SUMMER OF LOVE
“Je crois que beaucoup de personnes aujourd’hui vont à des festivals pour se sentir libres”, avance le photographe anglais Tom Hunter, dont les nus capturés pendant les dernières éditions pré-covid du festival de Glastonbury constituent une ode revendiquée aux grands rassemblements hippies des années 1970. Ce nostalgique des modes de vie alternatifs prend son premier shoot de contre-culture à Stonehenge (voir p.48) au début des années 1980, lors d’un festival freak gratuit où il se rend en stop après avoir séché l’école: “C’était une expérience incroyable, il y avait des groupes comme Hawkwind, des gens nus qui dansaient, des drogues, tout un monde parallèle qui s’ouvrait à moi.” Imprégné des récits peace and love de sa mère, qui assista dans sa jeunesse au mythique festival Isle of Wight, ainsi que de son propre passif de baroudeur cosmique (“J’ai vécu dans un bus pendant les années 1990 et traversé l’europe en y organisant des free parties”), Hunter décide alors, en 2017, de faire revivre à sa façon l’esprit originel de Glastonbury. Son idée?
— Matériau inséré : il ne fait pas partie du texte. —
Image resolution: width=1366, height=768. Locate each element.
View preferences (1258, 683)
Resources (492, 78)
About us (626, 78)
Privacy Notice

Une cabine photo fabriquée de bric et de broc, destinée à accueillir celles et ceux prêts à “ressentir l’amour généré pendant le premier Summer of Love à Woodstock”. “Une fille a pleuré après la séance, en disant que c’était une expérience incroyablement libératrice”, confie le photographe, qui explique sans trace d’ironie avoir choisi ses modèles parmi la foule de festivaliers “pour leur façon de s’habiller et leur aura”. Dans le contexte d’un festival aux allures de parc d’attractions boomer –l’apparition récente de Paul Mccartney en duo “virtuel” avec John Lennon pose certaines questions– et globalement mainstream, la démarche d’hunter ne participerait-elle pas du même phénomène de récupération des révoltes passées? “C’est facile d’être cynique, rétorque l’intéressé. Je crois que mes modèles viennent tous d’horizons différents.” Avant de juger utile de préciser: “Si Glastonbury est un parc d’attractions géant, alors c’est un parc d’attractions géant sous drogues.” Peace, dude.
Voir: “Where Have All the Flowers Gone”, à la Martin Parr Foundation, à Bristol, jusqu’au 10 juillet 2022.